На сцене минимум вещей, и все выбраны с той же безукоризненной точностью. Чтобы перевоплотиться в мальчишек, Кимата и Кеннета, актрисы надевают поверх нейтральных черных платьев спортивные куртки с лампасами — одежду массового потребления, которая вытесняет национальный костюм по всему миру и становится глобальной униформой городских окраин и сел (опять мотив периферии). Дети бьются в асык, традиционную для Центральной Азии дворовую игру с костями животных — коз, овец, лошадей и верблюдов: смерть и насилие в повседневной жизни героев — привычные, рядовые явления.
Мне с детства говорили, что я красивая, но одевали, как монахиню. Потому что хотели уберечь. Я тогда еще не понимала, от чего уберечь.

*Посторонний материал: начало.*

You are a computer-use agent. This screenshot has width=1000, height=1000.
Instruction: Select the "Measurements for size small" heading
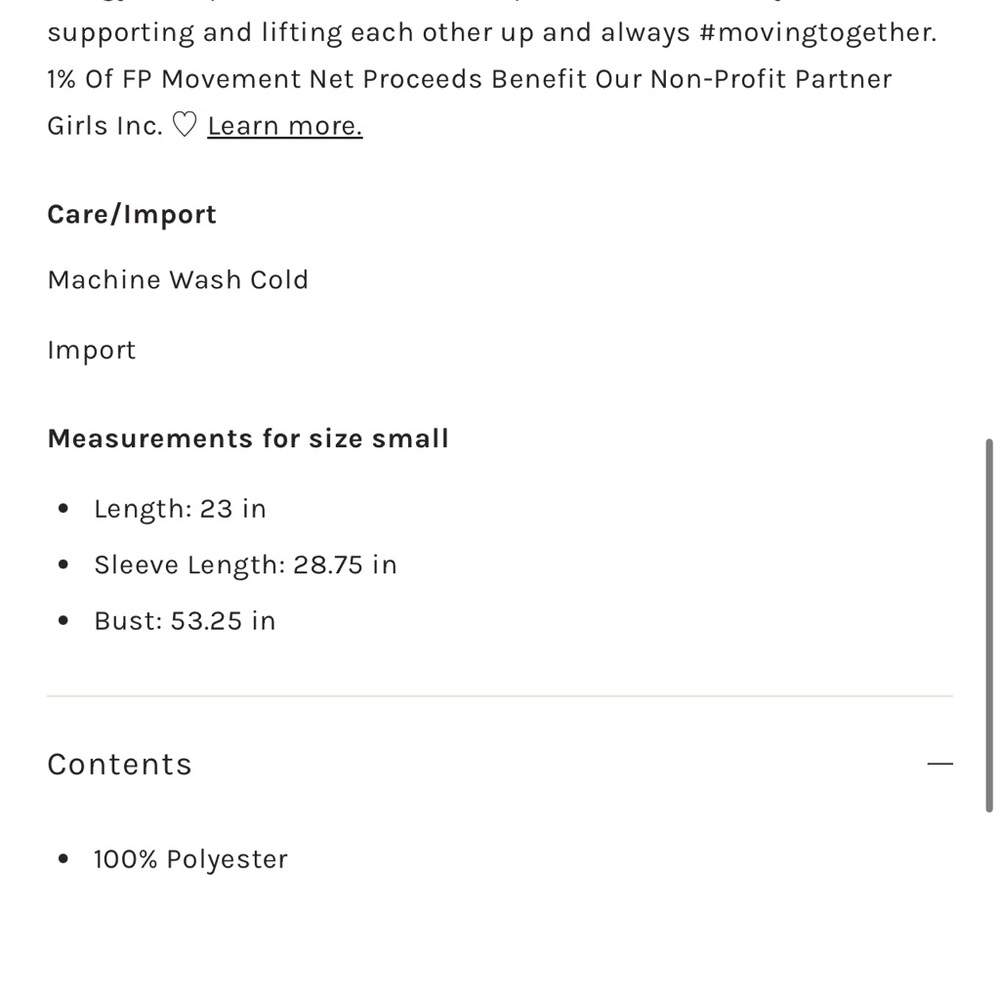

Почему «Дилфизо и Донада» — образцовый современный спектакль
Прежде всего — потому что он сделан минимальными средствами. Здесь нужно вспомнить, какой путь прошло театральное искусство за последние сто с лишним лет. В начале прошлого века авангардные режиссеры старались вывести театр из тени литературы. Передовые спектакли того времени были сложносоставными зрелищами, объединявшими в себе все мыслимые искусства — от архитектуры до танца, от цирка до совсем еще молодого кинематографа. Но чем дальше развиваются технологии, тем тяжелее театру соревноваться в зрелищности с новыми медиа.
Мариинский театр
Высокобюджетные спектакли, напичканные визуальными аттракционами, сегодня кажутся в лучшем случае симпатичным ретро. Бедный театр, не претендующий на конкуренцию с кино и сериалами, выглядит гораздо осмысленнее. К тому же, чем больше у художника денег на проекты, тем больше он зависит от источника этих денег и тем меньше у него свободы.
Затем, это спектакль, выступающий против устойчивых иерархий в лучших традициях современного искусства. Он фокусируется на людях, которыми культура — во всяком случае, массовая — почти не интересуется: матерях и трудовых мигрантах. Он отрицает авторитет театрального наследия и предлагает отнестись к этому наследию критически, как к продукту устаревших ценностей. Сейчас это — едва ли не самый характерный признак передового театра.
Наконец, это феминистский проект не только на словах, но и по сути. ТЮЗ Мусрепова не просто говорит о проблемах женщин — жестоких патриархальных порядках, незащищенности, невидимости, — а предоставляет голос шестерым из них: Ольге Малышевой, Карине Бесолти, Акботе Рахат и Толкын Нурбековой, а еще — Фати Бесолти, сочинившей музыку, и Саше Демченко, поставившей хореографию. Возможно, главное достоинство этой работы — ее последовательность.
Я не хотела замуж, я хотела стать учительницей. Но не получилось.